- Japanese film poster

Japanese name
- Kanji: あにいもうと
- Directed by: Mikio Naruse
- Written by: Yōko Mizuki; Saisei Murō (short story);
- Produced by: Nobuo Miura
- Starring: Machiko Kyō; Masayuki Mori; Yoshiko Kuga;
- Cinematography: Shigeyoshi Mine
- Edited by: Toyo Suzuki
- Music by: Ichirō Saitō
- Production company: Daiei Film
- Distributed by: Daiei Film
- Release date: 19 August 1953 (Japan);
- Running time: 87 minutes
- Country: Japan
- Language: Japanese

= Older Brother, Younger Sister =

1953 Japanese film

Older Brother, Younger Sister (あにいもうと, Ani imōto) is a 1953 Japanese drama film directed by Mikio Naruse. The film is based on the short story Ani imōto by Saisei Murō.

==Plot==
Mon, the elder daughter of a rural family, returns home from Tokyo pregnant after an affair with college student Kobata. Her parents fear a scandal that might threaten the marriage prospects of the younger sister San. Also, Mon, as the film suggests, supports San's education by prostitution, as the father's business had to close down and the mother hardly manages to finance the family by running a small store. The ill-tempered eldest brother Inokichi decides to take on the role of a disciplinarian, first beating up Kobata when he visits the family to apologise, and later Mon. Still, Mon forgives him and returns to the capital.

==Cast==
- Machiko Kyō as Mon
- Masayuki Mori as Inokichi
- Yoshiko Kuga as San
- Eiji Funakoshi as Kobata
- Kumeko Urabe as Riki, the mother
- Reizaburō Yamamoto as Akaza, the father

==Reception==
Six years after the film's premiere, film historian Donald Richie objected that by "attempting to move from realism to naturalism, Naruse is occasionally at fault in manipulating his characters a bit too obviously". In 2008, film scholar Alexander Jacoby called Older Brother, Younger Sister an "uncharacteristically brutal film in which the emotional tensions […] explode into physical violence". Keith Uhlich of Slant Magazine gave the film 3.5 of 4 stars for showing Naruse's "considerable skill at portraying household dynamics".

==Literary source==
First published in 1934, Saisei Murō's short story Ani imōto had won the Bungei Konwakai Award.
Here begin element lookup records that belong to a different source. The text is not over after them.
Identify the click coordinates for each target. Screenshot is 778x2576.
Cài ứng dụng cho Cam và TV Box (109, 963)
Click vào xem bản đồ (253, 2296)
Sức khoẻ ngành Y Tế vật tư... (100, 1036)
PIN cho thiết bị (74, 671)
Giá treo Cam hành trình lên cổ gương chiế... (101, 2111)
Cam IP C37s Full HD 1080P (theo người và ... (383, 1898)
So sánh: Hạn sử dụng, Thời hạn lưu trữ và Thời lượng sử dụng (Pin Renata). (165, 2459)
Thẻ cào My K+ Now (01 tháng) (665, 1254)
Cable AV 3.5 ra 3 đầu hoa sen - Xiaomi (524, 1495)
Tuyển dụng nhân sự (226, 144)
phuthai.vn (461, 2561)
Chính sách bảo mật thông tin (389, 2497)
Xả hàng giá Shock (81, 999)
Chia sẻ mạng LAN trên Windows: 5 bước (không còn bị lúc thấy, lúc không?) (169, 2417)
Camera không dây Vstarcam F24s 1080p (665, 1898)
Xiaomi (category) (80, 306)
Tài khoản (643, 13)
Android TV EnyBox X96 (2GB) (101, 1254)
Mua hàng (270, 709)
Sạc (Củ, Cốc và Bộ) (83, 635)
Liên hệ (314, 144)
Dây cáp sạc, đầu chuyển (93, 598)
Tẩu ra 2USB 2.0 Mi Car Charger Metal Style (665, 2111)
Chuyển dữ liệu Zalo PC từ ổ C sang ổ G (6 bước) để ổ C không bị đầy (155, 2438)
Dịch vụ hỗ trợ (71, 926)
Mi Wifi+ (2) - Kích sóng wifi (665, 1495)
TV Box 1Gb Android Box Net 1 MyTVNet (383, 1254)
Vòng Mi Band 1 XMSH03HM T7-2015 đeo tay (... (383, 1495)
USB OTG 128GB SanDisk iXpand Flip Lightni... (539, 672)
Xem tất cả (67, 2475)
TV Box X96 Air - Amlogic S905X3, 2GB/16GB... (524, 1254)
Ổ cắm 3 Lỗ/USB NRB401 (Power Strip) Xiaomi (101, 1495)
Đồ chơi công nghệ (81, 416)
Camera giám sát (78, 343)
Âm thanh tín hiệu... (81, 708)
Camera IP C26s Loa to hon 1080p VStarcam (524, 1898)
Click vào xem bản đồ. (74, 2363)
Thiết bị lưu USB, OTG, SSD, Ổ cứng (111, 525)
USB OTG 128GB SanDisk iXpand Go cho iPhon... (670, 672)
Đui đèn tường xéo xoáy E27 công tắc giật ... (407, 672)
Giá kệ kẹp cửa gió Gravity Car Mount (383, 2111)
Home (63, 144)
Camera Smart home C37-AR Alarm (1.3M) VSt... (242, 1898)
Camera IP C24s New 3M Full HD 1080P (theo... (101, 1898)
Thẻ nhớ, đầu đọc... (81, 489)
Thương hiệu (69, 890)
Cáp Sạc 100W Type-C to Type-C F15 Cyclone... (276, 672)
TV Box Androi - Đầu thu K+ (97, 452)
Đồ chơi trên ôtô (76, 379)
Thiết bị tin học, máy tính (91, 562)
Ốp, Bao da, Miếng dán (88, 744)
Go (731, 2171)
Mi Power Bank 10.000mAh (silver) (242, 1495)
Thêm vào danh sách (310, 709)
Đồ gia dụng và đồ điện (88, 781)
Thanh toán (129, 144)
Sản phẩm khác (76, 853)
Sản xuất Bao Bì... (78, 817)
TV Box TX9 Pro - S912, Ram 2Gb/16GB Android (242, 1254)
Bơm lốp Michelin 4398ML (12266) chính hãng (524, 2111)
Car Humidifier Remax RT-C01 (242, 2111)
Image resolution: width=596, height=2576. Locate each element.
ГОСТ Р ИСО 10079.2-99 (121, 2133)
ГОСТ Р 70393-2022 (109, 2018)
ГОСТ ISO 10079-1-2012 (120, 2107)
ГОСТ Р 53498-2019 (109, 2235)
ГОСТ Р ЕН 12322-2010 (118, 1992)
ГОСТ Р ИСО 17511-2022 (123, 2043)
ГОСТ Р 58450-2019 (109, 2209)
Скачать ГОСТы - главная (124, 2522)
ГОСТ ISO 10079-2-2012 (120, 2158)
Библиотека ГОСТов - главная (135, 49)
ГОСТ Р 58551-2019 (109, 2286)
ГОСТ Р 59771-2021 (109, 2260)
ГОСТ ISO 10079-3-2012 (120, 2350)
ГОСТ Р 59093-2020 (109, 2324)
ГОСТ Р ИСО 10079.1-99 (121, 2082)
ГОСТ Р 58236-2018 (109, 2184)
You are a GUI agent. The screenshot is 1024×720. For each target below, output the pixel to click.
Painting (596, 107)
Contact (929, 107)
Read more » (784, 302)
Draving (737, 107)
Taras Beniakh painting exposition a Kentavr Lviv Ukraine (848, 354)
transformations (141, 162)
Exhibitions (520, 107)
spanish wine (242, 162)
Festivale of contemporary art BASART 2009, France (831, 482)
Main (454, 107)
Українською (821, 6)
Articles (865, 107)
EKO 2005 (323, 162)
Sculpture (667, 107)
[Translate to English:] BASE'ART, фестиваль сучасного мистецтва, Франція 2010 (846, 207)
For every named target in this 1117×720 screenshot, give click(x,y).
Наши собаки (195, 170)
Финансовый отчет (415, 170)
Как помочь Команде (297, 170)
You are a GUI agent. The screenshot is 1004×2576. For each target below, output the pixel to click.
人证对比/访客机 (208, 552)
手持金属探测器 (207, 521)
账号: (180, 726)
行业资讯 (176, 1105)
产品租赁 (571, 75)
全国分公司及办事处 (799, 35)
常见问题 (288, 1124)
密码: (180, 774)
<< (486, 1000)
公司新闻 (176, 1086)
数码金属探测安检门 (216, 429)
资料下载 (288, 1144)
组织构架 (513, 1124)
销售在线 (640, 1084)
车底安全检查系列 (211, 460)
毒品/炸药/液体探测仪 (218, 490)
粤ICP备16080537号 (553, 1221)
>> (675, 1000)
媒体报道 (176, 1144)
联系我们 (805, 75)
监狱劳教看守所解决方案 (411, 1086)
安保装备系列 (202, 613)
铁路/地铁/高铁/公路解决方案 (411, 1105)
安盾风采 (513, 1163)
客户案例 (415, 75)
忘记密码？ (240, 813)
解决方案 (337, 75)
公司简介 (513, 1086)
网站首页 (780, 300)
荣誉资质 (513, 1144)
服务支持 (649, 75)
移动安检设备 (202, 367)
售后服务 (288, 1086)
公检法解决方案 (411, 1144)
It had been adapted for the screen the first time in 1936 by Sotoji Kimura and again in 1976 by Tadashi Imai. The story has been translated into English by Edward Seidensticker and is available in the anthology Modern Japanese Stories.

==Legacy==
Older Brother, Younger Sister was screened at the Museum of Modern Art in 1985 as part of its retrospective on Mikio Naruse, and at the Cinémathèque Française in 2016 and 2017.